▶ **Work instruction**
Your answer should be the lines below from the one with "Women (729, 526)" to the one with "Customise (74, 2528)", both included, given again exactly and with nothing added.

▶ **Recorded information**
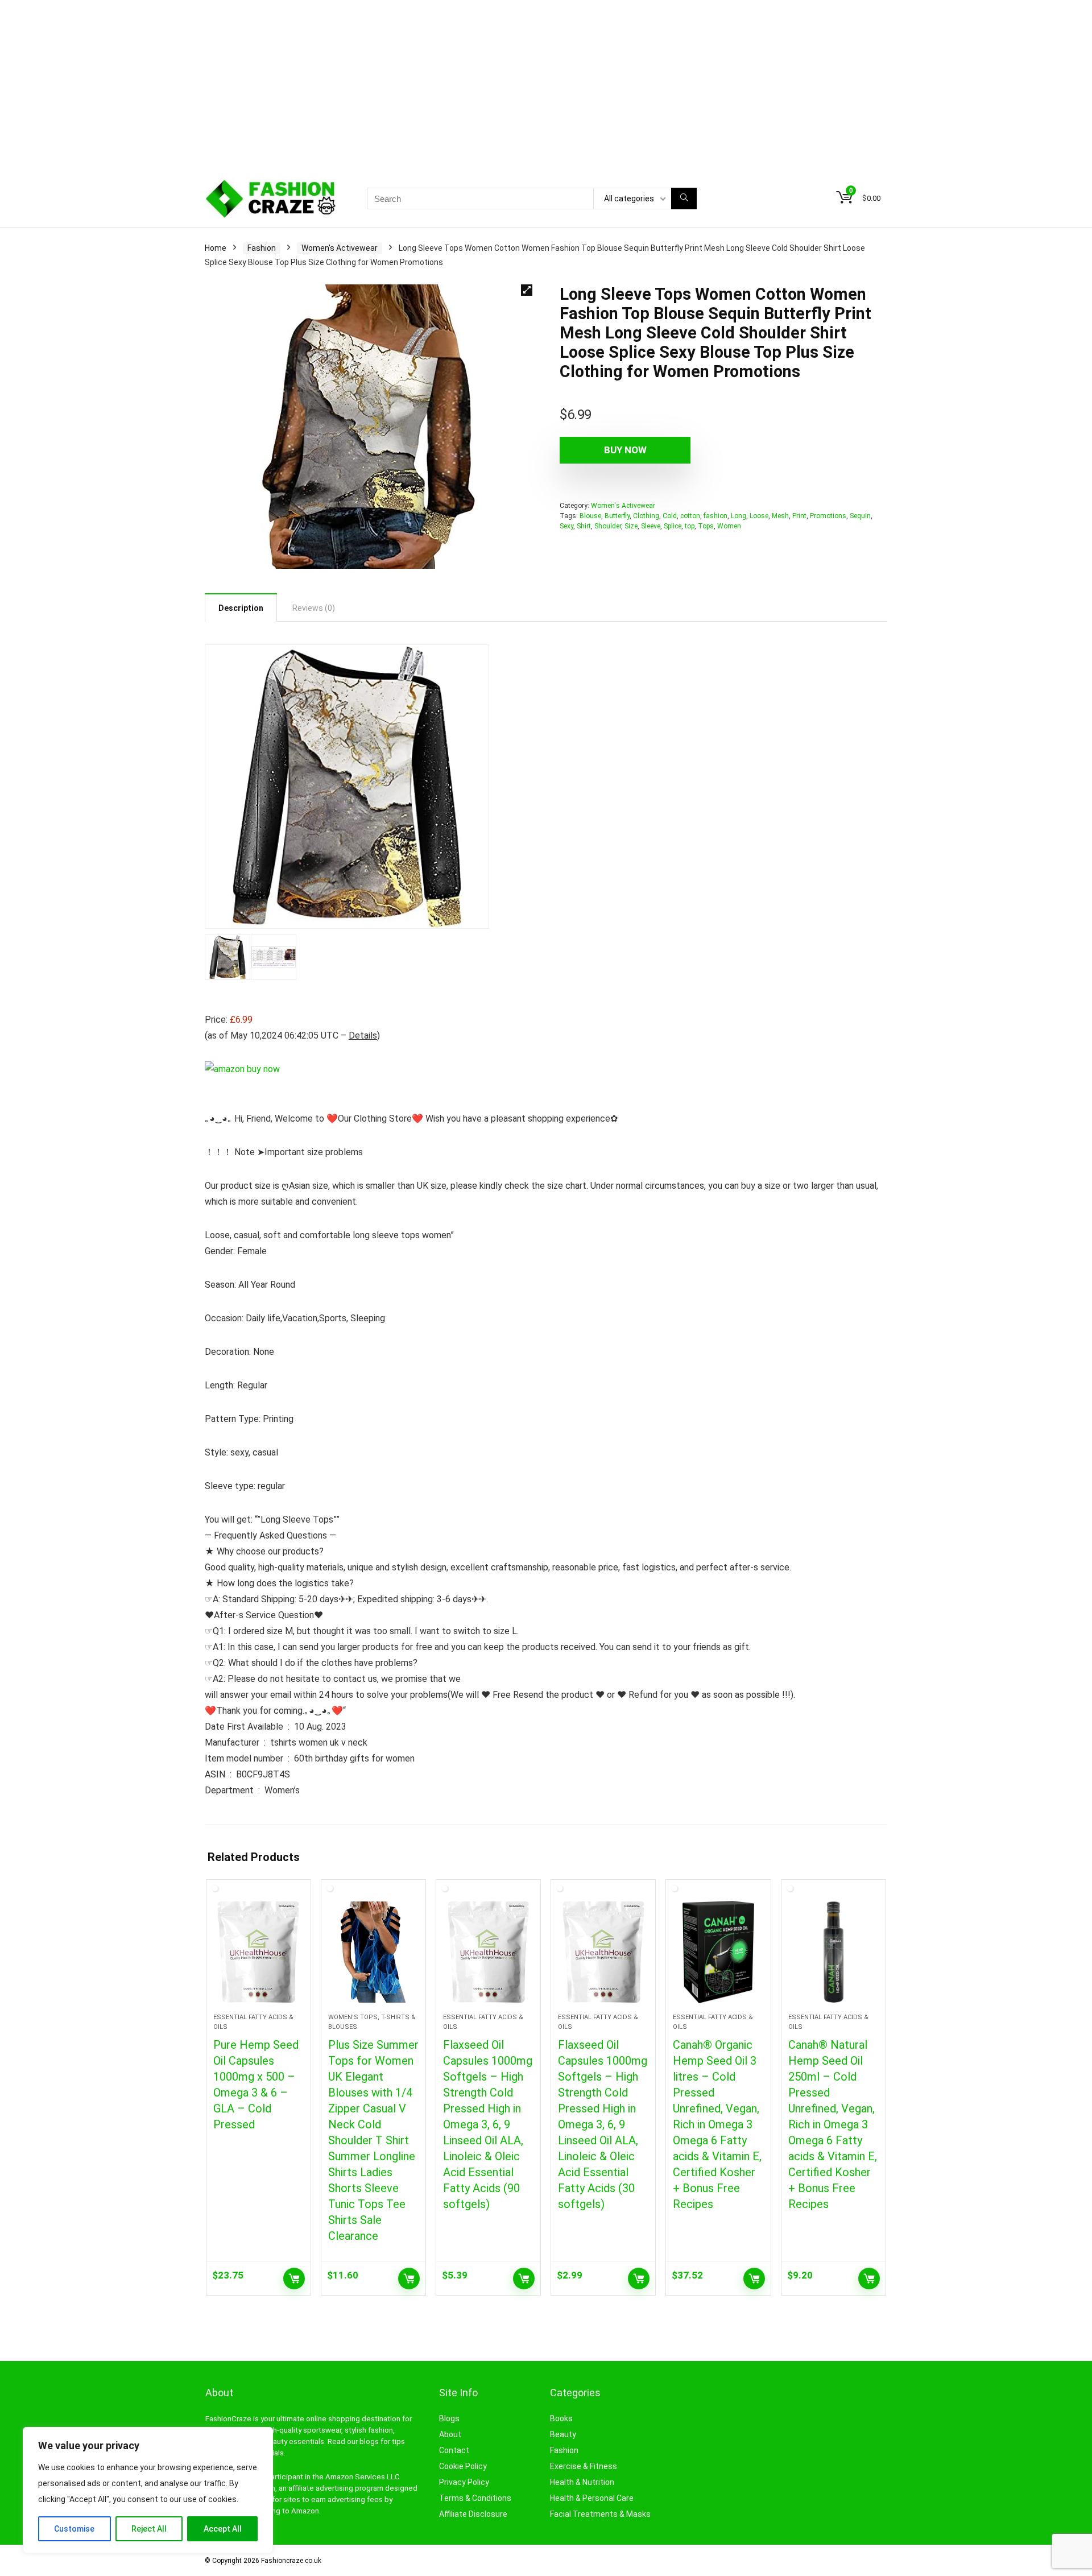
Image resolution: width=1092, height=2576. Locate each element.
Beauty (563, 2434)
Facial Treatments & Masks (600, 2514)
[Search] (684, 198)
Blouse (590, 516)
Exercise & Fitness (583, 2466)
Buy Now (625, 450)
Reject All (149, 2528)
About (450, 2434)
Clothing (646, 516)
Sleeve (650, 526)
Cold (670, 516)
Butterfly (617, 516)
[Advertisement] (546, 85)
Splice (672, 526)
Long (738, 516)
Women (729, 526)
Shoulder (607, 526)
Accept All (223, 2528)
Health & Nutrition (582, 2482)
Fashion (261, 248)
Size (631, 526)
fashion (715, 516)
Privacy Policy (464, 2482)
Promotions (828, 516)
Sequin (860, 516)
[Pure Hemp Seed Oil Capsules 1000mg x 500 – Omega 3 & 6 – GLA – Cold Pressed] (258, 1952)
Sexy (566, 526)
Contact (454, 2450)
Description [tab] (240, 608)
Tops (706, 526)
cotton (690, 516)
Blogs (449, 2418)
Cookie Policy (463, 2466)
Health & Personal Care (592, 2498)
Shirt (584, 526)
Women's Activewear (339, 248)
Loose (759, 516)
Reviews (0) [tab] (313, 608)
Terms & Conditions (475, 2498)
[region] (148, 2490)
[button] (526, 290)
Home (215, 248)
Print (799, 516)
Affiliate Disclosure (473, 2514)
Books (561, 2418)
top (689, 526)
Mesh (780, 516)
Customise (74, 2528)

==

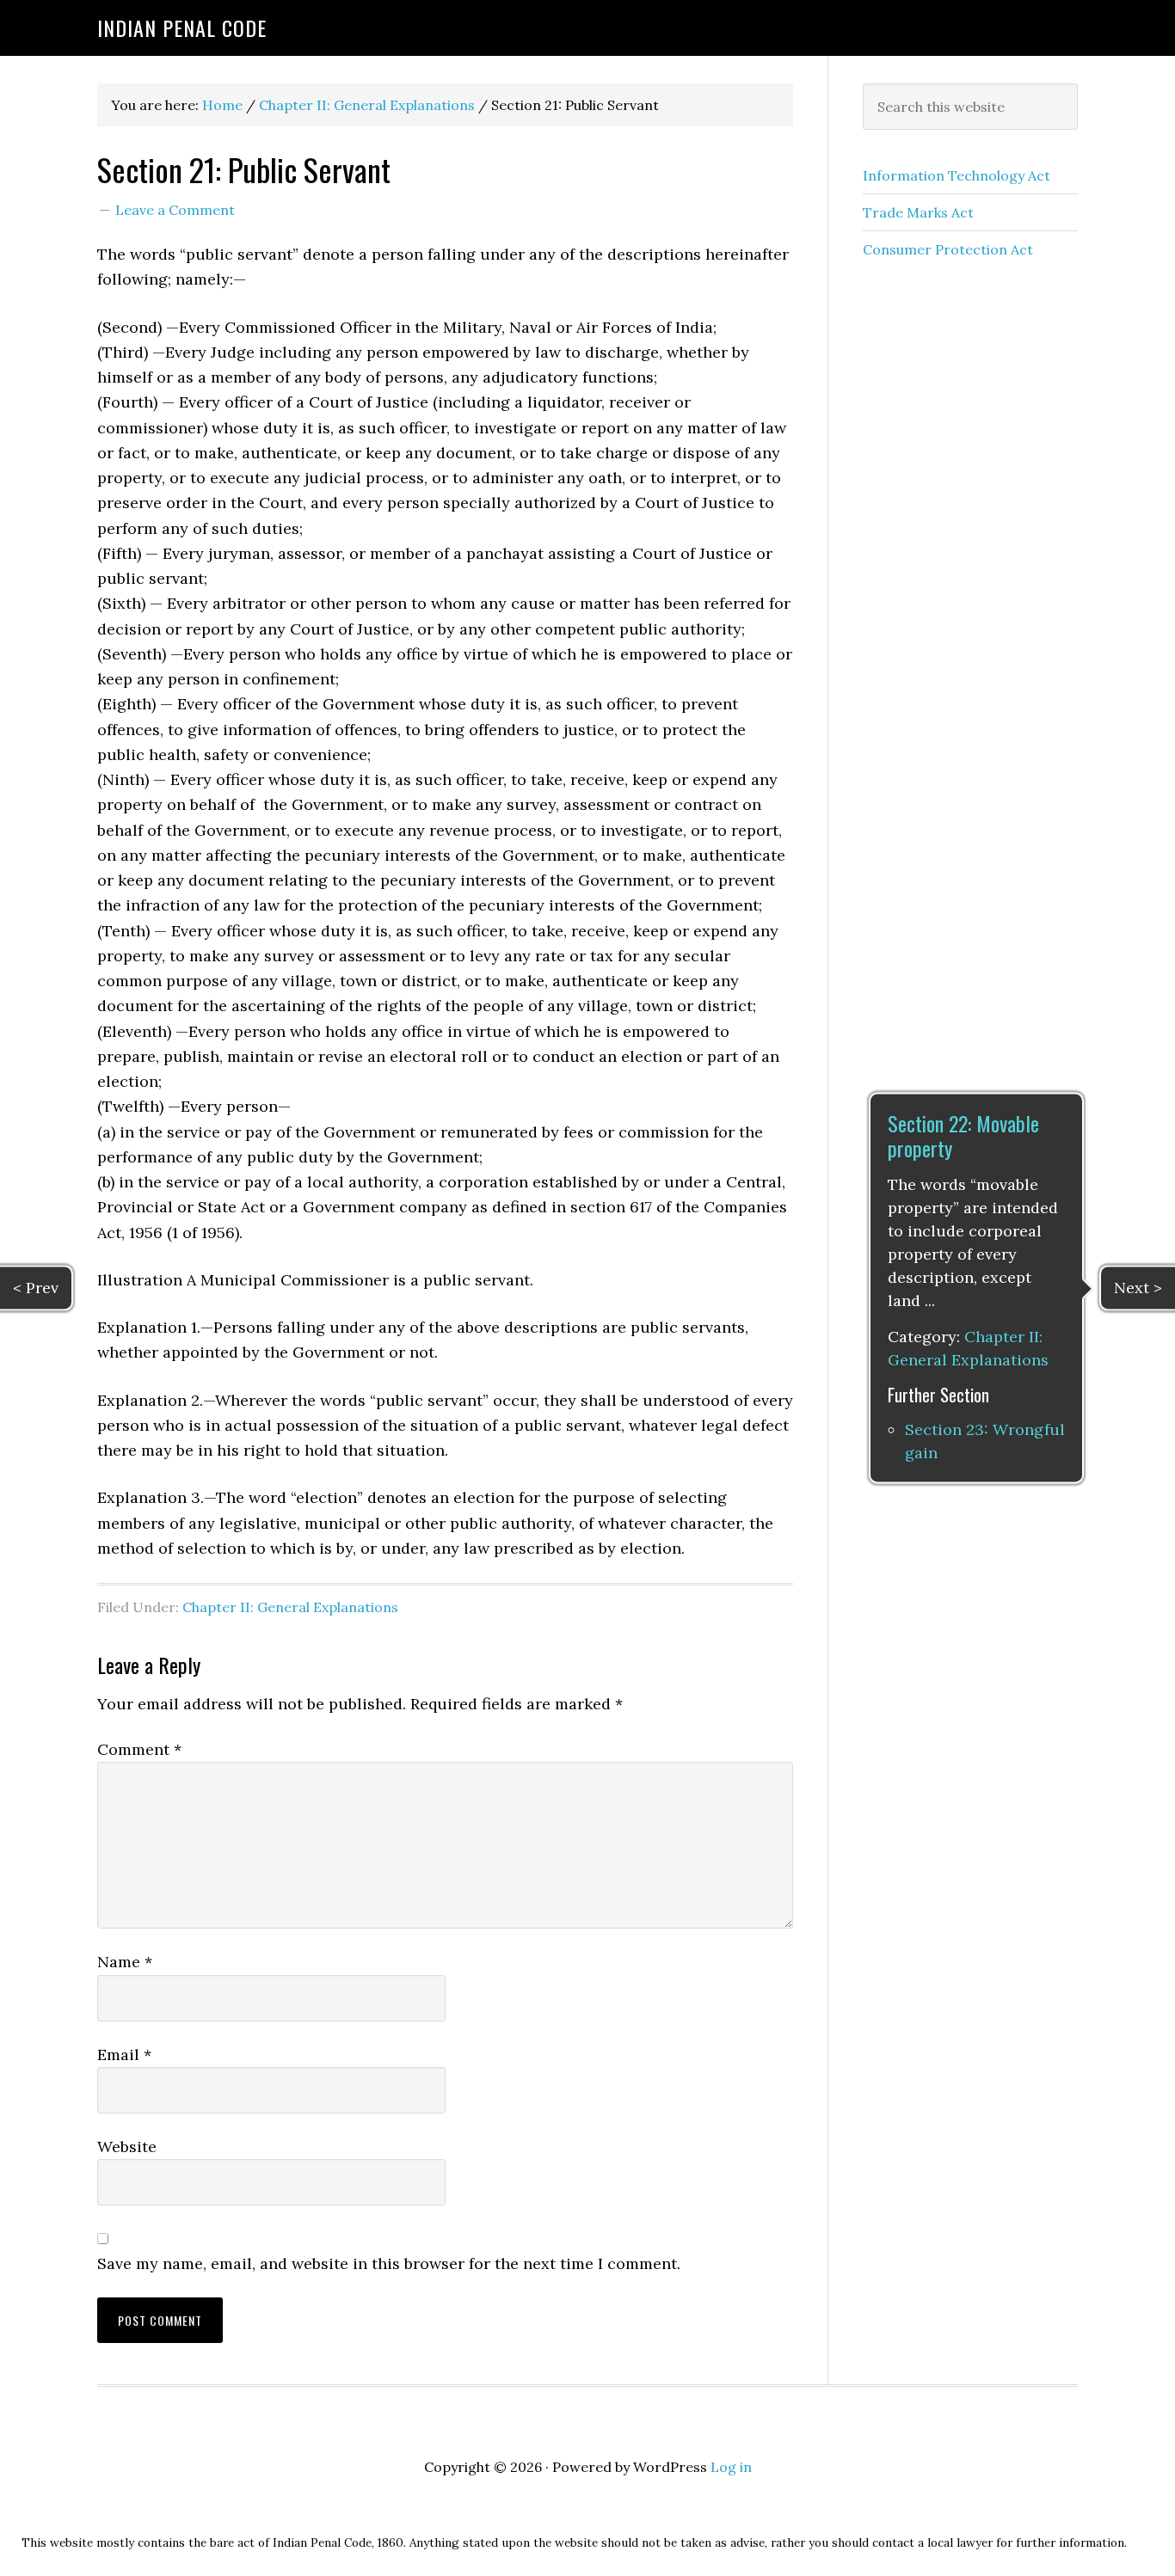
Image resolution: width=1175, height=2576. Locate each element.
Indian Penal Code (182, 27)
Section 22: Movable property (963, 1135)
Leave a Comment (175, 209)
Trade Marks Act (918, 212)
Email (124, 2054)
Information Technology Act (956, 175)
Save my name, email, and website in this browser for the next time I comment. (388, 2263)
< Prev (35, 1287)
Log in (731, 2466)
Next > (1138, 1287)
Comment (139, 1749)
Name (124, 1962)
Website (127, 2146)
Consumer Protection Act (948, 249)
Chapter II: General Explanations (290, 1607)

▶ **Response to the task**
Women (729, 526)
Shoulder (607, 526)
Accept All (223, 2528)
Health & Nutrition (582, 2482)
Fashion (261, 248)
Size (631, 526)
fashion (715, 516)
Privacy Policy (464, 2482)
Promotions (828, 516)
Sequin (860, 516)
[Pure Hemp Seed Oil Capsules 1000mg x 500 – Omega 3 & 6 – GLA – Cold Pressed] (258, 1952)
Sexy (566, 526)
Contact (454, 2450)
Description [tab] (240, 608)
Tops (706, 526)
cotton (690, 516)
Blogs (449, 2418)
Cookie Policy (463, 2466)
Health & Personal Care (592, 2498)
Shirt (584, 526)
Women's Activewear (339, 248)
Loose (759, 516)
Reviews (0) [tab] (313, 608)
Terms & Conditions (475, 2498)
[region] (148, 2490)
[button] (526, 290)
Home (215, 248)
Print (799, 516)
Affiliate Disclosure (473, 2514)
Books (561, 2418)
top (689, 526)
Mesh (780, 516)
Customise (74, 2528)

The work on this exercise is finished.